The Japanese OEM’s financial predicament is forcing it to consider jettisoning various assets.
Toshiba Corporation is considering the possibility of selling some of its assets in order to remedy its recently-published negative consolidated balance sheet.
The OEM’s Board of Directors has decided to proceed with a financing transaction, which it expects will close on the 5th of December this year.
If successful, Toshiba expects that the ¥750 billion ($6.6 billion/€5.6 billion) of negative consolidated balance sheet will be remedied by the end of March 2018.

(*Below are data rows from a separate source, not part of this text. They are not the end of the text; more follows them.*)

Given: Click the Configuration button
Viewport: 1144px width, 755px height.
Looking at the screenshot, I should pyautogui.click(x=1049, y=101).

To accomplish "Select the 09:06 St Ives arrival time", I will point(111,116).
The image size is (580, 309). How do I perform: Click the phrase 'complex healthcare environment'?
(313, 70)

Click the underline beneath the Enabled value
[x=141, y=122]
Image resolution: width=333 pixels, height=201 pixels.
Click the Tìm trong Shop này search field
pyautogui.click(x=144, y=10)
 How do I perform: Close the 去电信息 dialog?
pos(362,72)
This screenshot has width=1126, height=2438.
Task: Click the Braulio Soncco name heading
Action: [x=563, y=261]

One of the options the company is currently considering is to sell its claims against Westinghouse Electric Company LLC, the nuclear power construction company owned by Toshiba. A press release by the OEM stated: “By obtaining funds necessary to offer to make early payment of the parent company guarantee and settling the obligations to creditors, Toshiba can obtain the right against Westinghouse to demand reimbursement of the amount paid by Toshiba.”

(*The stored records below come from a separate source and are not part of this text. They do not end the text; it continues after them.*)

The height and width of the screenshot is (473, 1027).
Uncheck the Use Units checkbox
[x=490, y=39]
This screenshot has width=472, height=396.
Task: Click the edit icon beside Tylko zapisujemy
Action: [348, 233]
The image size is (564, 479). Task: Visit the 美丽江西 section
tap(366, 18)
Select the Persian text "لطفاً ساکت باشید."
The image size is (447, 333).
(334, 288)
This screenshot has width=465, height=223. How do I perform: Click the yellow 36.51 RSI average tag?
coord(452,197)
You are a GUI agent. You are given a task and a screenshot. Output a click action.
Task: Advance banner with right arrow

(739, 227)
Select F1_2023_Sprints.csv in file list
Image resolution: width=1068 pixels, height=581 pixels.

The alternative for Toshiba, should it wish to retain the Westinghouse assets yet still rescue its ailing financial fortunes, is to sell its chip business, although such a move has already faced difficulties becoming reality, with global antitrust regulators yet to sign off on the deal, and Western Digital Corp., the OEM’s memory-venture partner, fighting the sale in the US.
It has been speculated that Toshiba would be loath to sell its chip operations, despite a ¥2 trillion ($17.8 billion/€15.1 billion) deal with Bain Capital LP already being mooted. Although chips represented only 18.4 percent of Toshiba’s total sales in the last fiscal year, they provided nearly 70 percent of the operating profit.

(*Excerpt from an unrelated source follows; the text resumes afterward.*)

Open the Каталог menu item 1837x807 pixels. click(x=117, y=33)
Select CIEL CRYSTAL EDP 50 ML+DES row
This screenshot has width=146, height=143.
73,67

Dropping the Westinghouse assets and shares, therefore, seems like the OEM’s current preferred option, with the latest press release confirming that it would explore the idea, with the hope that “the successful completion of such efforts will allow Toshiba to significantly reduce the internal resources that it is required to allocate to Westinghouse’s rehabilitation proceedings.”
The company has said that if such a sale is completed by March 2018, it would avoid a delisting of its shares, as well as remedying the negative balance sheet, which it describes as its two “pressing challenges.”